Exercise requirements.
Repeat the stretch of entries below from the line with "The image size is (1170, 581)." through the line with "624x480 pixels.". Include both ends and add nothing.
• • • •
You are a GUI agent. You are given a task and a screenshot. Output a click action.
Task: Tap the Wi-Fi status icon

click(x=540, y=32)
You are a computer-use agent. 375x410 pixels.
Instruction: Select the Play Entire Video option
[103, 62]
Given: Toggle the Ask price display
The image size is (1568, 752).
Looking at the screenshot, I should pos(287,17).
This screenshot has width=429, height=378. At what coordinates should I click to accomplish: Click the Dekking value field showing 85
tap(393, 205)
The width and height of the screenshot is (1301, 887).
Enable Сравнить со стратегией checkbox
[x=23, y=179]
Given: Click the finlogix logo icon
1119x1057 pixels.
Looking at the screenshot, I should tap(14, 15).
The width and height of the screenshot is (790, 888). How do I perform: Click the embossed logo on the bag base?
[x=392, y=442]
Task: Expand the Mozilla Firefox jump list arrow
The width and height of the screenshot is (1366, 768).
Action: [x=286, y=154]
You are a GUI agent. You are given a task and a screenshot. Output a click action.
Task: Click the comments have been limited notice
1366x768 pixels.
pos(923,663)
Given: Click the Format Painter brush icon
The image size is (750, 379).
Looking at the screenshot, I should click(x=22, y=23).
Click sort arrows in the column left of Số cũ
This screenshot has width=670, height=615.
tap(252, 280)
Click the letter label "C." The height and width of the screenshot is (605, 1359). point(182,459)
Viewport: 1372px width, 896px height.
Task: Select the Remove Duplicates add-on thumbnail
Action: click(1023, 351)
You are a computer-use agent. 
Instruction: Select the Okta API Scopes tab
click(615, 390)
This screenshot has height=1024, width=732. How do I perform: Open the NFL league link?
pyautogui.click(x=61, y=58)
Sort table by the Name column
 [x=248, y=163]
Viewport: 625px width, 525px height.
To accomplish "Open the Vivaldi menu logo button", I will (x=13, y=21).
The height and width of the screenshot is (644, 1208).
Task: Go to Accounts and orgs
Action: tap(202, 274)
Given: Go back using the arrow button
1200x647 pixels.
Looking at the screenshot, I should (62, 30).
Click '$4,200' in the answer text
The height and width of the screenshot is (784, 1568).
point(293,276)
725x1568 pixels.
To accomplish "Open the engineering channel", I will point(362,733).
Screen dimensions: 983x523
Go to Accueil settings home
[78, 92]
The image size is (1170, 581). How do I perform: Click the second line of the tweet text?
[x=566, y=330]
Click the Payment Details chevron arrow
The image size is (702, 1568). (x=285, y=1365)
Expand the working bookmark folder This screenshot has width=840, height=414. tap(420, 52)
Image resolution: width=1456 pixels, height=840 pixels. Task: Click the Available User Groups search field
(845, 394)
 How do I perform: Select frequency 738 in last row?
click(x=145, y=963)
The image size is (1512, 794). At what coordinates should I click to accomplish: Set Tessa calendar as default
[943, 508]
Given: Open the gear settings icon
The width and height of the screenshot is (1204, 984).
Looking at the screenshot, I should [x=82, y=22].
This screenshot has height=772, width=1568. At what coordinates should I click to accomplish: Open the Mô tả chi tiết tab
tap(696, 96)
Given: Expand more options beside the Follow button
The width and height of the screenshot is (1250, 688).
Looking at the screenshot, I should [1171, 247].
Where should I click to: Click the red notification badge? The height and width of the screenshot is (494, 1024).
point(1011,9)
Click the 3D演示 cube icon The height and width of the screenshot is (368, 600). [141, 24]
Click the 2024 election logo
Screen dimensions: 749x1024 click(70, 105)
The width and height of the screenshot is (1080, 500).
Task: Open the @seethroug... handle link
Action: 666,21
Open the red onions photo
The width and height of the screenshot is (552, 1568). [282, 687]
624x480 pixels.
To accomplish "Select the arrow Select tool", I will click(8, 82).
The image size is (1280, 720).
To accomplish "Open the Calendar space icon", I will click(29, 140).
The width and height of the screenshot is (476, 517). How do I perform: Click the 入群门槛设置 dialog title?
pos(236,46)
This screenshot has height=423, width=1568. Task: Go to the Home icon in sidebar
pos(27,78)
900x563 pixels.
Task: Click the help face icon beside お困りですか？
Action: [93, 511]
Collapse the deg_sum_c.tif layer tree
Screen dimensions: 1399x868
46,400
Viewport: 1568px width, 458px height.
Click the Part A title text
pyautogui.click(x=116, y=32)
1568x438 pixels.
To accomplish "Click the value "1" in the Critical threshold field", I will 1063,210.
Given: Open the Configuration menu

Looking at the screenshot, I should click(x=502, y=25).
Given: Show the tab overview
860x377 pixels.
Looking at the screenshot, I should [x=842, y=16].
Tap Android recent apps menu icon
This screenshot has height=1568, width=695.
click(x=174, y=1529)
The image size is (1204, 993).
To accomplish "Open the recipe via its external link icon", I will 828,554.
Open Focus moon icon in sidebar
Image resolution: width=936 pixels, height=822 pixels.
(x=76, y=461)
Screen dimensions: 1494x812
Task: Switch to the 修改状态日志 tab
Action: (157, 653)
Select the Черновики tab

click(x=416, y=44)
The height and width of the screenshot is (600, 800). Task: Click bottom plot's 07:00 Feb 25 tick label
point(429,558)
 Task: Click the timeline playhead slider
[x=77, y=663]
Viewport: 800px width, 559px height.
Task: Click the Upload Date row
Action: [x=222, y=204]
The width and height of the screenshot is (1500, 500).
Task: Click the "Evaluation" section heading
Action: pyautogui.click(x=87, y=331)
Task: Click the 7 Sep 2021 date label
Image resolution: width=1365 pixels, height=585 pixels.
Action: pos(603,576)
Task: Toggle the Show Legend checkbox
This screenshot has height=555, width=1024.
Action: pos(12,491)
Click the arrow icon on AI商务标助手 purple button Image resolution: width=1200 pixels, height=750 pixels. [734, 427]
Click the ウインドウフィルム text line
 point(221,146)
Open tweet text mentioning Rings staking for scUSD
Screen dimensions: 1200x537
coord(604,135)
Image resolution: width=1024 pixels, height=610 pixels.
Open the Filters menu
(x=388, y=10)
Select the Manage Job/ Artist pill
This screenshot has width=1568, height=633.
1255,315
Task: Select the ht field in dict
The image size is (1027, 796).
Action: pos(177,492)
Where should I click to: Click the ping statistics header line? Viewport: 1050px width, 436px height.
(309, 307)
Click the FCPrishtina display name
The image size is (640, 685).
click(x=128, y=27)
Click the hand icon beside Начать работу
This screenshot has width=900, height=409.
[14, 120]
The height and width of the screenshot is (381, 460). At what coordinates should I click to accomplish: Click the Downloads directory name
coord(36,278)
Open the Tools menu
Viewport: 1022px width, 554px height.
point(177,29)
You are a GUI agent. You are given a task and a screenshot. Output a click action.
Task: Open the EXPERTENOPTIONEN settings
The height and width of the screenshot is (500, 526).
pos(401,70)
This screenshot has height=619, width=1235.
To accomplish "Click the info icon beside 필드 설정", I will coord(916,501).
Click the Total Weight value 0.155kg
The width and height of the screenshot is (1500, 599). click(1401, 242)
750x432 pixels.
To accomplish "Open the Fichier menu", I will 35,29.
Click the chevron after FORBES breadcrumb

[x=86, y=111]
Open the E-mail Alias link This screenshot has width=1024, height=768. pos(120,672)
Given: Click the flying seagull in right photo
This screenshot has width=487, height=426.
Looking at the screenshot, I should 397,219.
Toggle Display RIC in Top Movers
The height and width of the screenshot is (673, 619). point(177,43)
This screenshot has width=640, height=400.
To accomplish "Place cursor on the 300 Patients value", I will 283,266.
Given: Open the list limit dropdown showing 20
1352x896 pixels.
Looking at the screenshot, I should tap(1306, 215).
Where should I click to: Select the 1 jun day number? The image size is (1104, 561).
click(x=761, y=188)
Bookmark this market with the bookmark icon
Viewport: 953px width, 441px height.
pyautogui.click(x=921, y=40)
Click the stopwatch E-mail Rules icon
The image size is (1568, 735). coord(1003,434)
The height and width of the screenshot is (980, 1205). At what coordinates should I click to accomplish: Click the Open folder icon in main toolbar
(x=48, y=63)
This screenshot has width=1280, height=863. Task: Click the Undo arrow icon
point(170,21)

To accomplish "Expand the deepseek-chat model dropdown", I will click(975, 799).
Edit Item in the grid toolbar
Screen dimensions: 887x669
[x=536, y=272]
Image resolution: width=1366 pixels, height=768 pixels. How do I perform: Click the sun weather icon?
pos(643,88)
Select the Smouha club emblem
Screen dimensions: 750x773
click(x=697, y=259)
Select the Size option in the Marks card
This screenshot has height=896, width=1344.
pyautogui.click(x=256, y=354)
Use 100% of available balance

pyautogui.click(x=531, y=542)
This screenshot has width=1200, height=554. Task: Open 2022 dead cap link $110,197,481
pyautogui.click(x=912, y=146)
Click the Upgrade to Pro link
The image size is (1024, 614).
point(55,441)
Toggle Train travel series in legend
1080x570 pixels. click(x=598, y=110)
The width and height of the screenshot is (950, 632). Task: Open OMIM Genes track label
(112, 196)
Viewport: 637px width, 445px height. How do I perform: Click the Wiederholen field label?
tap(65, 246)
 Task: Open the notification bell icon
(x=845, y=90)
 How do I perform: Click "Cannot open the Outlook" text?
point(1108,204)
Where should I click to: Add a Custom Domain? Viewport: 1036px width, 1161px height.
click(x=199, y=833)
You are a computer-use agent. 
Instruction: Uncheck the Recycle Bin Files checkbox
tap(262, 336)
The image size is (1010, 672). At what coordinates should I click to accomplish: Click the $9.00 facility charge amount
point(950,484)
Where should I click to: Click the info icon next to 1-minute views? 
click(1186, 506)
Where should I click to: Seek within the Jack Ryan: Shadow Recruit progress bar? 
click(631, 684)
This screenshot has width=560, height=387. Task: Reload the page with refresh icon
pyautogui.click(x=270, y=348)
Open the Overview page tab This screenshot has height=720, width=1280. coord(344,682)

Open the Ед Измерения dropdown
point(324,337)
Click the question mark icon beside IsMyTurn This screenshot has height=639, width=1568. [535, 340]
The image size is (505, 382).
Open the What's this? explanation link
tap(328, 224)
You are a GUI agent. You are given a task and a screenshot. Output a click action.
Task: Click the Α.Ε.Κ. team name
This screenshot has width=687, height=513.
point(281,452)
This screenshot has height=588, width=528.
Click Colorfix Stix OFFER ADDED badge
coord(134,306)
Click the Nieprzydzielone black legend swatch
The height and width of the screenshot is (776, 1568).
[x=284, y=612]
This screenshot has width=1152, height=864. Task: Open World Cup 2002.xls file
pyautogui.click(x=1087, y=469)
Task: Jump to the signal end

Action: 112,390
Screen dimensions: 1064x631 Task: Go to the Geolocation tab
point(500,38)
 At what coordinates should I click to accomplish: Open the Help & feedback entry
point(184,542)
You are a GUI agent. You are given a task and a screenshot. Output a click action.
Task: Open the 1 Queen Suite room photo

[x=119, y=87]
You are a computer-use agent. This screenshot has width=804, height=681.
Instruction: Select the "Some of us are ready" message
• • • •
Answer to the exercise.
The image size is (1170, 581). How do I perform: Click the second line of the tweet text?
[x=566, y=330]
Click the Payment Details chevron arrow
The image size is (702, 1568). (x=285, y=1365)
Expand the working bookmark folder This screenshot has width=840, height=414. tap(420, 52)
Image resolution: width=1456 pixels, height=840 pixels. Task: Click the Available User Groups search field
(845, 394)
 How do I perform: Select frequency 738 in last row?
click(x=145, y=963)
The image size is (1512, 794). At what coordinates should I click to accomplish: Set Tessa calendar as default
[943, 508]
Given: Open the gear settings icon
The width and height of the screenshot is (1204, 984).
Looking at the screenshot, I should [x=82, y=22].
This screenshot has height=772, width=1568. At what coordinates should I click to accomplish: Open the Mô tả chi tiết tab
tap(696, 96)
Given: Expand more options beside the Follow button
The width and height of the screenshot is (1250, 688).
Looking at the screenshot, I should [1171, 247].
Where should I click to: Click the red notification badge? The height and width of the screenshot is (494, 1024).
point(1011,9)
Click the 3D演示 cube icon The height and width of the screenshot is (368, 600). [141, 24]
Click the 2024 election logo
Screen dimensions: 749x1024 click(70, 105)
The width and height of the screenshot is (1080, 500).
Task: Open the @seethroug... handle link
Action: 666,21
Open the red onions photo
The width and height of the screenshot is (552, 1568). [282, 687]
624x480 pixels.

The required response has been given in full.